MLB Free Agency, San Diego Padres

Padres should make their best effort to get Stephen Strasburg

There will be ample competition, but the San Diego Padres need to make their very best effort to get Stephen Strasburg.

Coming off arguably the best season of his career, followed by a sterling postseason capped by winning World Series MVP, it was no surprise Stephen Strasburg officially opted out of the final four years (and $100 million) of his contract on Saturday. There will be plenty of interest in his services, and Kevin Acee of the San Diego Union Tribune has reported the Padres plan to pursue the right-hander.

The door is not at all closed for Strasburg to return to the Washington Nationals, but that seems like the most likely scenario. It takes a certain level of fortitude to leave $100 million on the table in pursuit of more in terms of money and years, but Strasburg was uniquely positioned to do so and he is now on the open market.

It appears the Nationals are ready to set the bar, at least in terms of average per year.

Strasburg was born and raised in San Diego, and played for Padres’ legend Tony Gwynn at San Diego State. That tie has automatically placed the Padres in the conversation to sign him, and if the last two offseasons have shown anything they’ll be willing to enter the mix with a significant offer.

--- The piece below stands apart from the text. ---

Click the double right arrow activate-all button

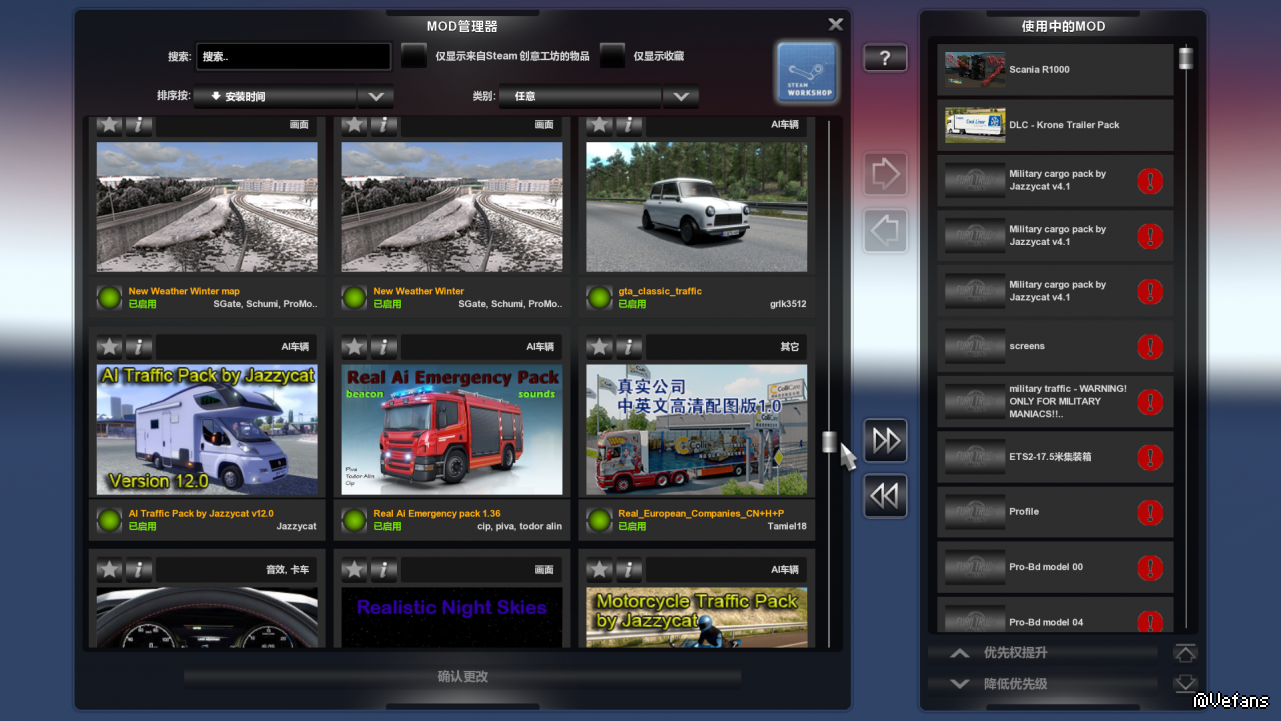(885, 441)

Even with the commitments given to first baseman Eric Hosmer and third baseman Manny Machado over the last two offseasons, San Diego only has $119.35 million in payroll currently committed for next year, to 14 players (via Spotrac). Any looming options or arbitration raises will alter that equation, but a pipeline of Minor League talent that has started to hit the big leagues has given the Padres a great level of cost control. Roster Resource estimates their 2020 obligations at $120 million, after projecting arbitration salaries.

At this point, barring a quick re-signing with Washington, the market for Strasburg will be pretty robust and it will be expensive to get him to consider all options. He may say no to the Padres, but it should not be because they didn’t make a competitive offer to bring him back home.